Islamic Mortgages and How They Work….

Islam prohibits ribaa, the paying and receiving of interest. Because of this, Islamic banks and Islamic finance institutions have come up with Islamic home lending products that follow shariah rules. Up until the late 1990′s these products were offered only by a few Islamic banks in the Muslim world, such as HSBC Malaysian and the Islamic Bank of Kuwait.

In recent years, however, Western lending institutions have begun to realize the untapped potential of the Muslim market.

European banks have led the way, such as Lloyds TSB, the fifth-biggest bank in Britain, and Islamic Bank of Britain (IBB).

A few brave USA banks following suit, Devon bank in particular. In fact Devon now estimates that as much as 40% of their home loan business now consists of Islamic finance products.

Non-Muslims have also begun to utilize some of these Islamic finance products. Hindus and Sikhs in Britain have signed up in large numbers because of a perception that Islamic finance products are more ethical than the interest-based systems.

Murabaha Islamic Mortgages

A common type of Islamic mortgage is the Murabaha transaction. Actually I’m calling it a loan for the sake of convenience, but in reality it is not a loan or even a mortgage, but a straight business transaction.

In a typical Murabaha Islamic mortgage transaction the bank does not loan money to the buyer to purchase the home or other property. Rather, the bank buys the home itself (at a price that is disclosed to the end buyer), then re-sells it to the buyer at a profit. The buyer typically pays a fairly large downpayment (anywhere from 10% to 30%) or provides strict collateral. The buyer takes up residence of the home right away and the property is registered in the buyer’s name. The buyer makes payments to the bank (without interest).

The Murabaha type of purchase scheme can be applied to goods of all kinds, not only homes or real estate.

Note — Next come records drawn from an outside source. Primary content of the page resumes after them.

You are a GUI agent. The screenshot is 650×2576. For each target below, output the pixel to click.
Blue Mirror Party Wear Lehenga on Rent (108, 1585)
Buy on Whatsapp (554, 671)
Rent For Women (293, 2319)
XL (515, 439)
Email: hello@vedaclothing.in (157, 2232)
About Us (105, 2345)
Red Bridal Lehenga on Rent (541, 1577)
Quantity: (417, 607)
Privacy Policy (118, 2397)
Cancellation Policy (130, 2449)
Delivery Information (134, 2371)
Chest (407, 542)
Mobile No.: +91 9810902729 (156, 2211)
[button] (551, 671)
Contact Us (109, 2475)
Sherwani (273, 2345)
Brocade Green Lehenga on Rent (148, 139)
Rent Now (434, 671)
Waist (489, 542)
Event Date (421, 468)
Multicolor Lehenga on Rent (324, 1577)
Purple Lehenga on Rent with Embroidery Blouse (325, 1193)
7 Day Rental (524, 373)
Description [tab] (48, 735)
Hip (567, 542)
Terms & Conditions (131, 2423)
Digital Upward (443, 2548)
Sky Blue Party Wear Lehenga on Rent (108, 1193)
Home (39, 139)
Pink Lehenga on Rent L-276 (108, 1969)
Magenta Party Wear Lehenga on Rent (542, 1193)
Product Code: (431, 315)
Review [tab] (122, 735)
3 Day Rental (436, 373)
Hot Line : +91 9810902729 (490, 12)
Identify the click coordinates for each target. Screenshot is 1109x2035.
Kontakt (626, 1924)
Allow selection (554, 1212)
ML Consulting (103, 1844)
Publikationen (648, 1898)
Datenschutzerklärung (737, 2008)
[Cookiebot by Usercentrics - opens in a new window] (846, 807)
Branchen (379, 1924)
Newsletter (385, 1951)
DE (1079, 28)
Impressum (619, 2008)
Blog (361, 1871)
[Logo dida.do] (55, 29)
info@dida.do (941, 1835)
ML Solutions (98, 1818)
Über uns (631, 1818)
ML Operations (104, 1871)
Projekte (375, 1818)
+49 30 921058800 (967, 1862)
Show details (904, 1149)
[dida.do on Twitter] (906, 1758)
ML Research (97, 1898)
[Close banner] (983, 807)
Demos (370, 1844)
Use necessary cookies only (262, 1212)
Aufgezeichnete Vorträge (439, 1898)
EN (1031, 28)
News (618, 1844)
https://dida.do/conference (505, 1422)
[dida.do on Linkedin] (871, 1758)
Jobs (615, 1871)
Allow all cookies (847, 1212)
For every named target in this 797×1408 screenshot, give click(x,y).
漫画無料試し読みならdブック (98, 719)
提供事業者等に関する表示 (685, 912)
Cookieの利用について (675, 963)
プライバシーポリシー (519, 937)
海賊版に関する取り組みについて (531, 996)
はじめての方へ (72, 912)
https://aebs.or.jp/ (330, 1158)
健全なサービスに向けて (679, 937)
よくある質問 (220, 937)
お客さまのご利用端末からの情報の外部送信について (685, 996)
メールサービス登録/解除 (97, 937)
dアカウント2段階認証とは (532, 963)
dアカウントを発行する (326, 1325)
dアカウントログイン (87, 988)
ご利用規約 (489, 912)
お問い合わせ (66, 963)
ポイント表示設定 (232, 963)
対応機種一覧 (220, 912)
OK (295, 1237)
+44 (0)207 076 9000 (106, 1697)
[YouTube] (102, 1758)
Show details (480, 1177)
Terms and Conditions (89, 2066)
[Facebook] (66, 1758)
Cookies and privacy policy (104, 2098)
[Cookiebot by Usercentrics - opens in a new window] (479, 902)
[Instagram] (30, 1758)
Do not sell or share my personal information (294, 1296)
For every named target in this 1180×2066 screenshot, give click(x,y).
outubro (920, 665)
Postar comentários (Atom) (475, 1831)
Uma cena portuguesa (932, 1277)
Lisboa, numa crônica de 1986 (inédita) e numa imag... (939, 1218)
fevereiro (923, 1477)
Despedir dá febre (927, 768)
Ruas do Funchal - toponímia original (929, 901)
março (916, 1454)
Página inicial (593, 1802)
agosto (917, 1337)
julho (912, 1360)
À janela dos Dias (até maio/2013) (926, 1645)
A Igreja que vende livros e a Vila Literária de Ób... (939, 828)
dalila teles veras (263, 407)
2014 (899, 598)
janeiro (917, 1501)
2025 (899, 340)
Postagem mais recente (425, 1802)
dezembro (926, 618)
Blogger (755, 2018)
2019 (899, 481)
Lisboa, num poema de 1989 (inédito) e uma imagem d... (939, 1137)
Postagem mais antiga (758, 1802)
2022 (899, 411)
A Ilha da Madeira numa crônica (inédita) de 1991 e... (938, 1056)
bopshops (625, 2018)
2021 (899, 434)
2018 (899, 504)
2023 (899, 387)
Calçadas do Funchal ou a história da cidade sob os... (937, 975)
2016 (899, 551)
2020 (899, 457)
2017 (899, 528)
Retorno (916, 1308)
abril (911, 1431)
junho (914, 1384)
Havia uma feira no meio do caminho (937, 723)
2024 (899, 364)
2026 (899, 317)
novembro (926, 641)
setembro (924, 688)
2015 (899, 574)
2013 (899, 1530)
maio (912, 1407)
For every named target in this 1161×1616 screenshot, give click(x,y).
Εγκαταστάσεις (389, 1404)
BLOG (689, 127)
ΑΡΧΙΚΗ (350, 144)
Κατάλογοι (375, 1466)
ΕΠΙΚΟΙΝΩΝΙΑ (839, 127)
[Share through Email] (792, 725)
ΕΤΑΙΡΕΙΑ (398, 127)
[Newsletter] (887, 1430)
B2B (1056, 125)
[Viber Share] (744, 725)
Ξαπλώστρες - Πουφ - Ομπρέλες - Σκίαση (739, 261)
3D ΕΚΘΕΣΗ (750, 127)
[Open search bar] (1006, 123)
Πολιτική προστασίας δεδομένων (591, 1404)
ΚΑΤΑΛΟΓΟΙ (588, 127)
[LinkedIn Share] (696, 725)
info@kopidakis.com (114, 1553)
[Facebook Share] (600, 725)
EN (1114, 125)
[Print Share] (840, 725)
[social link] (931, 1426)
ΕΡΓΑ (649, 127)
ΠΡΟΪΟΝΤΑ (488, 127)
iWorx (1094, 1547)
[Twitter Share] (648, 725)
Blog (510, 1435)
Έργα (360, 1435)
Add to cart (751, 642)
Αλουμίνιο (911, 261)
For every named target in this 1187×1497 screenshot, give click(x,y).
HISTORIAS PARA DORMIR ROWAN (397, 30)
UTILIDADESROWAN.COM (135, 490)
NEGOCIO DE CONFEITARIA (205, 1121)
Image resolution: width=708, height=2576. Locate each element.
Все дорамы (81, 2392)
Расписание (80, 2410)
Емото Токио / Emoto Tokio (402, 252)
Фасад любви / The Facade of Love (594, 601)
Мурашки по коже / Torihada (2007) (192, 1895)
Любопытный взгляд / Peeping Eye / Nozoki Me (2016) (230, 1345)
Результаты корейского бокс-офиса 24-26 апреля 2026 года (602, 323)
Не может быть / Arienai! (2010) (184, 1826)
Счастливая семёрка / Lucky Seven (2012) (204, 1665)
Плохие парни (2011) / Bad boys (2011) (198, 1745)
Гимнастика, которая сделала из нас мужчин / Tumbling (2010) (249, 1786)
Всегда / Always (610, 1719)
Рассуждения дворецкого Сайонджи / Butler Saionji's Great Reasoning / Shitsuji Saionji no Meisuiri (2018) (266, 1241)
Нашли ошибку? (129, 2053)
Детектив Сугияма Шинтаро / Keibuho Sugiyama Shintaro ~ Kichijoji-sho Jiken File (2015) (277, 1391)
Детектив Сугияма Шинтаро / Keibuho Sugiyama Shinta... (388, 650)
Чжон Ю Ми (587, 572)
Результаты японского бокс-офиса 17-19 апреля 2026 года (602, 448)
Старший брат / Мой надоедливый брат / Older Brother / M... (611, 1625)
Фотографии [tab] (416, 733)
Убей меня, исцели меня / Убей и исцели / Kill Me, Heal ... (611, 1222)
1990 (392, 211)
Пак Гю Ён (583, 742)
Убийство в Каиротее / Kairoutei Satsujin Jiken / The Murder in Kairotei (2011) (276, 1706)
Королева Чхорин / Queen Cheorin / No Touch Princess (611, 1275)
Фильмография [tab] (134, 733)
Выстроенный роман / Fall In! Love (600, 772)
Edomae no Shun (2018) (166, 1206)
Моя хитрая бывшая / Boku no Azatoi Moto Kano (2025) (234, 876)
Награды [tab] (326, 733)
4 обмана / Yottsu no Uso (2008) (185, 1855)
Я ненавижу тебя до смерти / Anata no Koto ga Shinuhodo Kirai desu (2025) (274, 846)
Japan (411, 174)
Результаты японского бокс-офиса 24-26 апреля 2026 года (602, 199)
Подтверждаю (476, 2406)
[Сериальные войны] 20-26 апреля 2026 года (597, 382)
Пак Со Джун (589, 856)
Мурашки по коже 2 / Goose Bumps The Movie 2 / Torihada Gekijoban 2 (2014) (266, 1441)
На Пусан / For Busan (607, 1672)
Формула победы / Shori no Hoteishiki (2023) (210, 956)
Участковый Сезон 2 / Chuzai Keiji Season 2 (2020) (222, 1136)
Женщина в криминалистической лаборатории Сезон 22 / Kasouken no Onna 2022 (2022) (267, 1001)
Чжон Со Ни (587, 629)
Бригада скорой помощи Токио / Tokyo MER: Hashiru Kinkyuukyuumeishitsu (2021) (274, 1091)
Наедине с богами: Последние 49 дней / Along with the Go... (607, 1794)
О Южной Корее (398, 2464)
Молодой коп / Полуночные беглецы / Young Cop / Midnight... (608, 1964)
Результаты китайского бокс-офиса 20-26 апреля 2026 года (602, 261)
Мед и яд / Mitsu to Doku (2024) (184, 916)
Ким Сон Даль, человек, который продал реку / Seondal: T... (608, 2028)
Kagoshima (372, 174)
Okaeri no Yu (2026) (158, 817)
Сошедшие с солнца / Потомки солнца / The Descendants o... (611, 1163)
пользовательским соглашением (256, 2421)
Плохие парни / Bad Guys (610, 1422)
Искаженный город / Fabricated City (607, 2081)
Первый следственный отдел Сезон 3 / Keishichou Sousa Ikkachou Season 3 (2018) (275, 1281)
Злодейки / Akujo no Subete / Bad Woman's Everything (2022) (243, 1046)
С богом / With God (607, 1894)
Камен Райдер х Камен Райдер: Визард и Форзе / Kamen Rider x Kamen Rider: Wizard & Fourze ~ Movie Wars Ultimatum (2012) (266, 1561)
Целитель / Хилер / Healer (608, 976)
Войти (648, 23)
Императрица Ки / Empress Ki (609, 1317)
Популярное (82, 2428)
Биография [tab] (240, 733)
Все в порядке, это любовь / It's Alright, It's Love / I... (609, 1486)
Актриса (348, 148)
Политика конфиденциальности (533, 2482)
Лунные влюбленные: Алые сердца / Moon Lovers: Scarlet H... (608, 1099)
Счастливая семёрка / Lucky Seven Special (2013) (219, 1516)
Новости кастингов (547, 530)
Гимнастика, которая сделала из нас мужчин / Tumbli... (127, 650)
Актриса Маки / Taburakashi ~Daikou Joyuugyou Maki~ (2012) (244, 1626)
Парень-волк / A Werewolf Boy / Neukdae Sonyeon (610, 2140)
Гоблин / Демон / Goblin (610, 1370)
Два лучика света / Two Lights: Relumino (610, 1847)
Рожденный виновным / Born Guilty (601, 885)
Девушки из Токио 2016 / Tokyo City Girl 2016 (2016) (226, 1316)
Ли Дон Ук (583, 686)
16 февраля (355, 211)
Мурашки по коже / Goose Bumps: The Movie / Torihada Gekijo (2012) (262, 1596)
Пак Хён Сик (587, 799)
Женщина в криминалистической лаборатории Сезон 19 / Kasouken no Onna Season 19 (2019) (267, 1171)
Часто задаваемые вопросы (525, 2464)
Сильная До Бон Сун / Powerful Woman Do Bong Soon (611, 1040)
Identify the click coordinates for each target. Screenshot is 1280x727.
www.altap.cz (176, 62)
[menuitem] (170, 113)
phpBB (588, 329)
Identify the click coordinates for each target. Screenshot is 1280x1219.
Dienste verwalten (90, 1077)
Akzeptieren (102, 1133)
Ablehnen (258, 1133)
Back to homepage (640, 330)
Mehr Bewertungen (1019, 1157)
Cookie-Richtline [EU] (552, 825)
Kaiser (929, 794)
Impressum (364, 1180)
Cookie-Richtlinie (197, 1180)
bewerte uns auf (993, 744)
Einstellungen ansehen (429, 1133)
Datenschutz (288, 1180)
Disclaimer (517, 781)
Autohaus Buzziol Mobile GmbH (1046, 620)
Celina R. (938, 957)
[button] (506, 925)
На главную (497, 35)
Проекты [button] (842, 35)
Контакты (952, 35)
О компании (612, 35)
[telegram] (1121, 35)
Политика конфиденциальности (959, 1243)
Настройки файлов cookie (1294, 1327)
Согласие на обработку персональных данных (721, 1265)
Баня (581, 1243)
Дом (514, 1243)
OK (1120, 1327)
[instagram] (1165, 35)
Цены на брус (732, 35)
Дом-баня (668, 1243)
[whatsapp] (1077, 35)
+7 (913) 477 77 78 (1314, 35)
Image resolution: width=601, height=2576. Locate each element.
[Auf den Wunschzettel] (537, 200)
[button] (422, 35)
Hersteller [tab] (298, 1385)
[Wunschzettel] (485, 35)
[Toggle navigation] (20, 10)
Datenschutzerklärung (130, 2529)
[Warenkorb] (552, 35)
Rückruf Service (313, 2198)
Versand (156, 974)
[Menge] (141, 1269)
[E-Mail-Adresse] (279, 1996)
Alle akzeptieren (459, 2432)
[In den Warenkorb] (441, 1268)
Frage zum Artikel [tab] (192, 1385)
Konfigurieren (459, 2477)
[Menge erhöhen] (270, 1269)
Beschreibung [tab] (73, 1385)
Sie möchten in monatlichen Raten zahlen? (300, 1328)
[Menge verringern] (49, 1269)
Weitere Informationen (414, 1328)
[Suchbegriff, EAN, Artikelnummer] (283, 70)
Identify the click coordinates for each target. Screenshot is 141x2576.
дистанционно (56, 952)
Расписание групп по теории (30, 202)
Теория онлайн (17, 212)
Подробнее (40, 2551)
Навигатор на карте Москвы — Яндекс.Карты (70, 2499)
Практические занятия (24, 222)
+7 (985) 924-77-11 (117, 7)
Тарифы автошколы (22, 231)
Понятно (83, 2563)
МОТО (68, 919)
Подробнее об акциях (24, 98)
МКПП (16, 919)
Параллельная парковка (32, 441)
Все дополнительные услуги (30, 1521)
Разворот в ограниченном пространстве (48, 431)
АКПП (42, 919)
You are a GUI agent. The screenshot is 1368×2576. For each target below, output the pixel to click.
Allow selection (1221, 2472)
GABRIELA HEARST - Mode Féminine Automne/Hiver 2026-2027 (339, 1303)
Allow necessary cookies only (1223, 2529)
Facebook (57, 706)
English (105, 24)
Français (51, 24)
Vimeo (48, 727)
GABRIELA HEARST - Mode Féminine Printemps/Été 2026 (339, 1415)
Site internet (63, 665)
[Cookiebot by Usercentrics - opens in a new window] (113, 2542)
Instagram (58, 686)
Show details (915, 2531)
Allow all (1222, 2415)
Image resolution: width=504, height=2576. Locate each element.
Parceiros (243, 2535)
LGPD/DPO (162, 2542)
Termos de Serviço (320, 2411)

Islamic Home Purchases – Ijara or “Decreasing Rent” Scheme

The Ijara or “decreasing rent” Islamic home purchase scheme is common among Islamic banking institutions in the West. In this scheme, the bank once again purchases the home and re-sells it to the buyer. However, unlike the murabaha plan, in the case of Ijara the home remains in the bank’s name until the total price is paid off. The buyer takes up residence immediately and makes payments to the bank on the purchase price. However, in addition to those payments, the buyer also pays a fair market rent. So initially, the buyer is shelling out a lot of money every month.

As time passes and the buyer continues to pay off the purchase price, his share of the home increases and his rent consequently decreases. Eventually the customer buys out the bank and assumes full ownership of the home.